● Task item: Your answer must match, word for word, the lines from the one holding "You are a GUI" through the final line below, with pictures excluded.

● Provided entries:
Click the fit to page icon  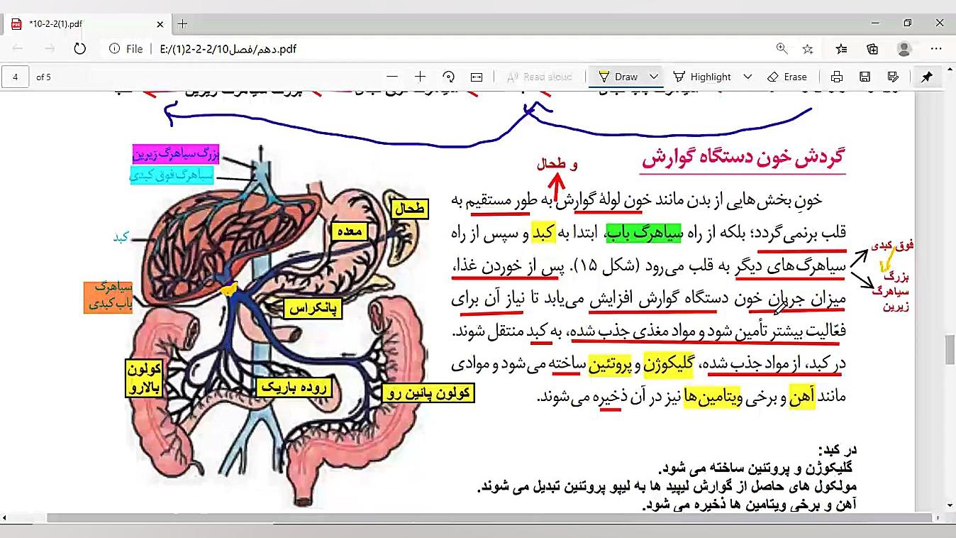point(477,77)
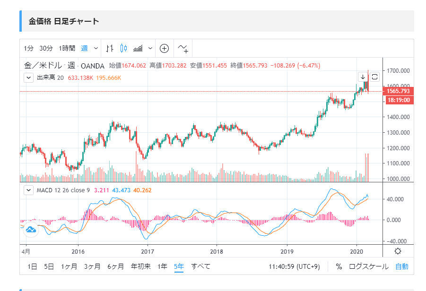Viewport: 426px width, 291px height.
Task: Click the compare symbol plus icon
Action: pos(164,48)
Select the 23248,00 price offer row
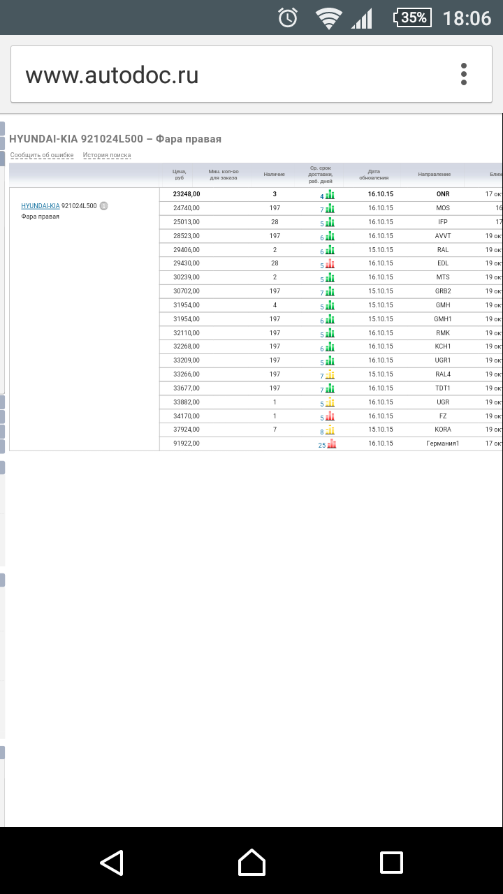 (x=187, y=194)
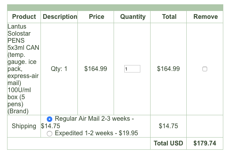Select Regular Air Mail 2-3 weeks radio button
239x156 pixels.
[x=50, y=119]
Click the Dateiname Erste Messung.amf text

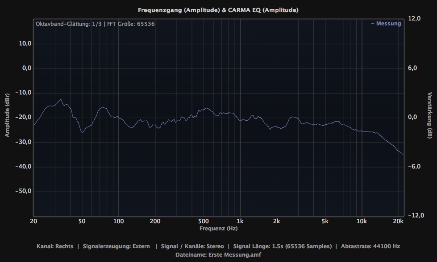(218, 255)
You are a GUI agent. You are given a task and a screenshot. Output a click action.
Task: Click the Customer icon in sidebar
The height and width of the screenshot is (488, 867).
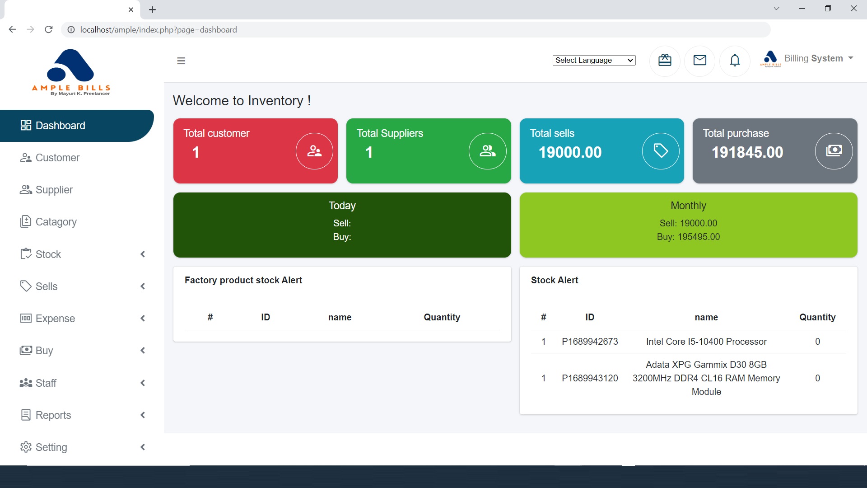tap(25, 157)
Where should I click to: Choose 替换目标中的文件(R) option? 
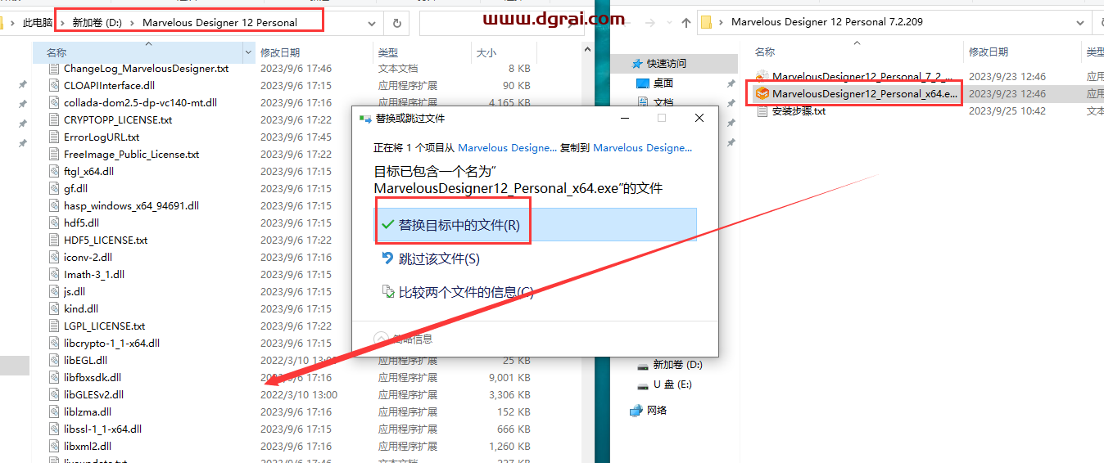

● Response to this task:
You are a GUI agent. You are given a task and a screenshot. Output a click action.
Task: Click the Customer icon in sidebar
The height and width of the screenshot is (488, 867).
tap(25, 157)
Where should I click to: Choose 替换目标中的文件(R) option? 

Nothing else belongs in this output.